20220922

Ouça o cara que nasceu da flor



Respeito o Acaso como uma entidade e acolho seus desígnios com o fascínio de uma criança esperando o que o mágico vai tirar da cartola. Mas descobrir que Os The Darma Lóvers estão produzindo um documentário para marcar 25 anos de carreira me pegou de jeito. A notícia aparece logo no momento em que, mais uma vez, busco nas suas canções alento para desmanchar o rígido, serenidade para desfazer críticas e leveza para continuar sendo dissolvido pelo rio que transforma.

Tudo é miragem
Esse é um rito
De sonho e de passagem
A música da dupla que Nenung e Irinia formaram em 1998 me acompanha desde que ouvi o cara que nasceu da flor. No final de 2000, saiu o homônimo disco de estreia, tão simples quanto a capa que lhe rendeu a alcunha de “branquinho”: voz e violão com sininho aqui, pianinho ali, a irradiar aromas folk e mensagens diretas. Para um tipo bem estranho de bicho como eu, que simpatizava com budismo apesar de não ter nada de zen, foi conversão imediata.

Em março de 2001, caiu do céu uma viagem de São Paulo a Porto Alegre para cobrir a gravação do disco ao vivo da Tribo de Jah no bar Opinião. Era a oportunidade que eu precisava. Após cumprir meu dever com o reggae, decorei as Quatro Nobres Verdades, vesti uma camiseta com o ideograma do Om bordado e me mandei para Três Coroas. No topo de um dos morros que cercam a cidade a 90 quilômetros da capital gaúcha, repousava o Chagdud Gonpa Khadro Ling – o lar dos Darma Lóvers.

Caminhões com material de construção não paravam de subir a estrada de terra rumo ao primeiro templo budista no Brasil erguido nos moldes tradicionais tibetanos. Pedreiros se ocupavam com oito blocos de concreto em frente ao prédio principal. Nenung me explicou que eram as stupas, representações das qualidades da mente iluminada e dos feitos extraordinários do Buda histórico, Sidarta Gautama. Forradas de cobre e bronze, elas comportavam relíquias e textos sacros.
O tempo é um professor sem pressa, mas é exigente
E chega a hora de tornar o agir
Ficar mais claro, forte, mais inteligente
Mais adiante, enormes cilindros de ferro exigiram que o músico me desse outra aula. Com paciência milenar, ele disse que se chamavam rodas de oração e guardavam milhares de mantras (combinação de sons que simbolizam e comunicam a natureza de uma deidade e que conduzem à purificação e à realização) escritos e abençoados. Giradas em sentido horário, correspondem à recitação de todas as preces ali contidas. Eu nem tinha entrado no templo e já me sentia pronto para atingir o nirvana.

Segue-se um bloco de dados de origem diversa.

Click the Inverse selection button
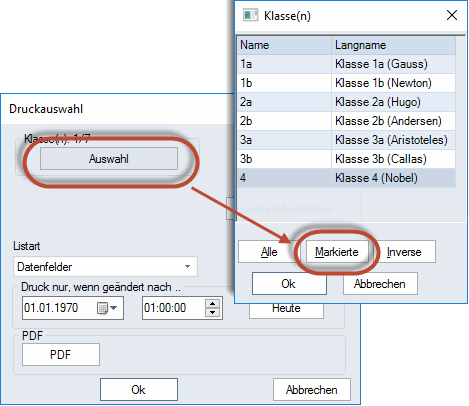469x406 pixels. (x=404, y=252)
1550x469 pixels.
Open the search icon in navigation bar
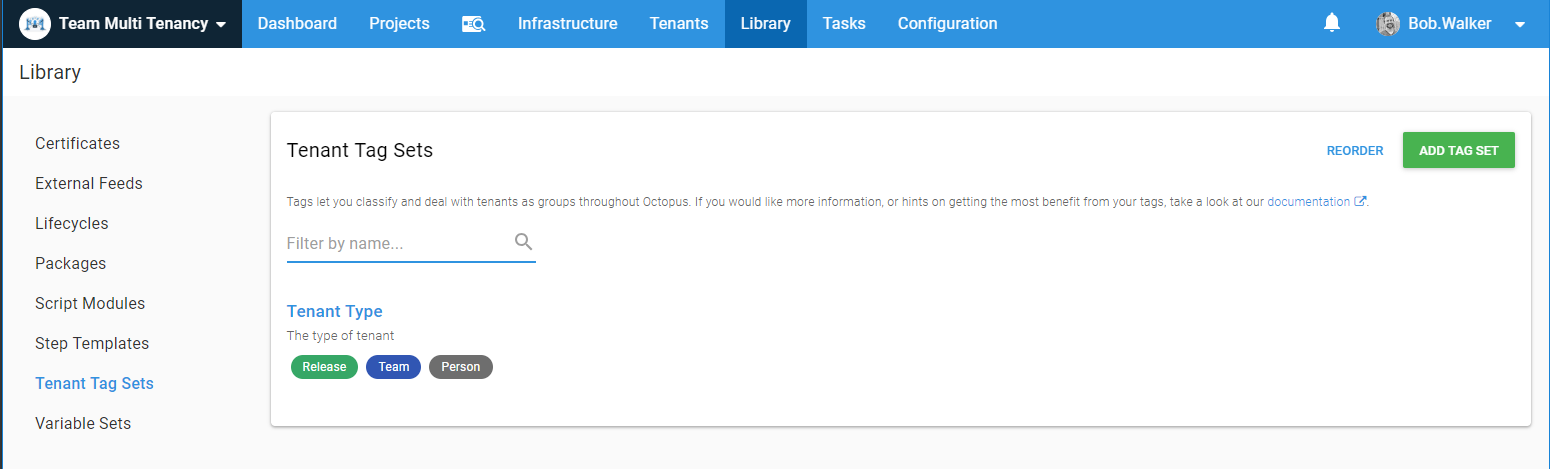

Lá dentro, pinturas em padrão tibetano decoravam as paredes e o teto. Ao fundo, havia estantes com os livros sagrados e centenas de taças com água sobre uma bancada que tomava toda a largura do recinto. Fiéis munidos de sadhanas (guias de meditação) sentavam em posição de lótus em colchonetes espalhados pelo chão para louvar Tara, a bodhisattva (alguém que desenvolveu bodhicitta, a aspiração de alcançar a iluminação em benefício de todos os seres) feminina da compaixão.

O casal morava em um chalé anexo ao mosteiro e seguia uma rotina de puja (prática conjunta de meditação) às 6h, café da manhã às 7h30, trabalho até 19h e mais puja para fechar o dia. Nenung recepcionava, Irinia ajudava na administração e cozinhava para o lama Rinpoche, nascido em 1930 no Tibete e reconhecido como a 16ª reencarnação do abade do monastério de Chagdug, naquele país. Com a ocupação chinesa em 1959, ele se exilou, rodou pelos EUA e se fixou em Três Coroas em 1995.
Não vou mais me repetir
Nem que eu quisesse isso
Outro dia e eu aqui
Novo, vasto e infinito
Foi Rinpoche quem rebatizou Irinia de Yang Zan (“melodiosa”, em tibetano) e Nenung de Pema Gyalpo (“rei do lótus”). Ué, Nenung já não era um nome oriental? “Não, vem de Pedro Verdum, jogador do Internacional na década de 1980. Minha turma começou a tirar sarro, Marcelo virou Marcelum; Marco, Marcum. Como sou Luís Fernando e meu apelido era Neno, virei Nenum”, elucidou o colorado. Aí, bastou trocar o “m” por “ng” para ficar com jeitão de algo do outro lado do mundo.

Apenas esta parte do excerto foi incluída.